0
votes

If I have a tensorflow model using a custom estimator, how would I save the model so that I can deploy it for production.

https://colab.research.google.com/github/google-research/bert/blob/master/predicting_movie_reviews_with_bert_on_tf_hub.ipynb#scrollTo=JIhejfpyJ8Bx

The model I'm using is similar to this one and was wondering how to save the model once its been trained. Have tried using Savedmodel and restoring using checkpoints and have been unsuccessful with both (was unable to adapt it for this example)

1

1 Answers

0
votes

One way to do this is via gRPC. TF has some not so straightforward documentation there: https://www.tensorflow.org/tfx/serving/serving_basic The hardest bit is actually saving your model, afterwards hosting it via docker has quite a bit documentation. Finally, you can infer on it using a gRPC client, i.e https://github.com/epigramai/tfserving-python-predict-client

To do this, you need to save your model first. Something like this, where you will need to tweak it for your example a bit:

  def save_serving_model(self,estimator):
      feature_placeholder = {'sentence': tf.placeholder('string', [1], name='sentence_placeholder')}

      # The build_raw_serving_input_receiver_fn doesn't serialize inputs so avoids confusion with bytes and strings. You can simply pass a string.
      serving_input_fn = tf.estimator.export.build_raw_serving_input_receiver_fn(feature_placeholder)

      # Save the model
      estimator.export_savedmodel("./TEST_Dir", serving_input_fn)

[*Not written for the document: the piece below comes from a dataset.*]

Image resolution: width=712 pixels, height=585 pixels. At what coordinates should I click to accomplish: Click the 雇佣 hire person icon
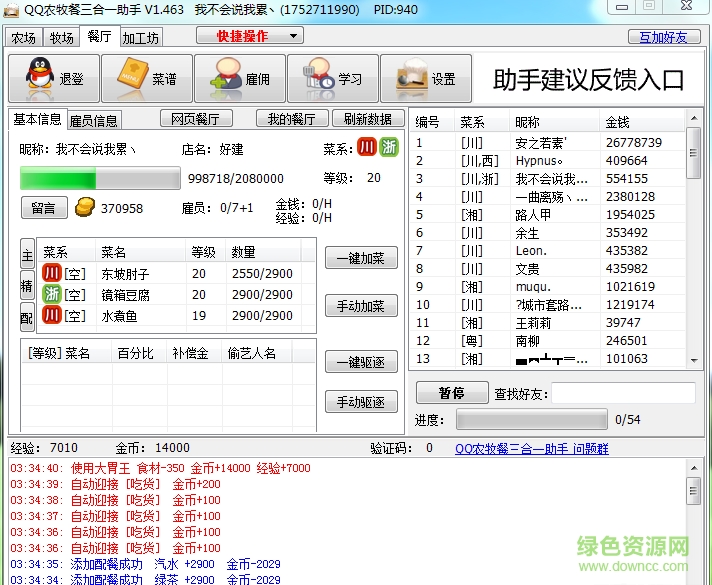219,78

This will save a model in the TEST_Dir. As a quick test you can do:

saved_model_cli run --dir /path/to/mode/ --tag_set serve --signature_def predict --input_exprs="sentence=['This API is a little tricky']"

The next step is hosting this model, or "serving" it. The way I do this is via docker, i.e. a command like

docker run -p 8500:8500 \
--mount type=bind,source=/tmp/mnist,target=/models/mnist \
-e MODEL_NAME=mnist -t tensorflow/serving &

Finally, you can use the predict client (via gRPC) to pass a sentence to your server and return the result. The github link I added above has two blog posts regarding that.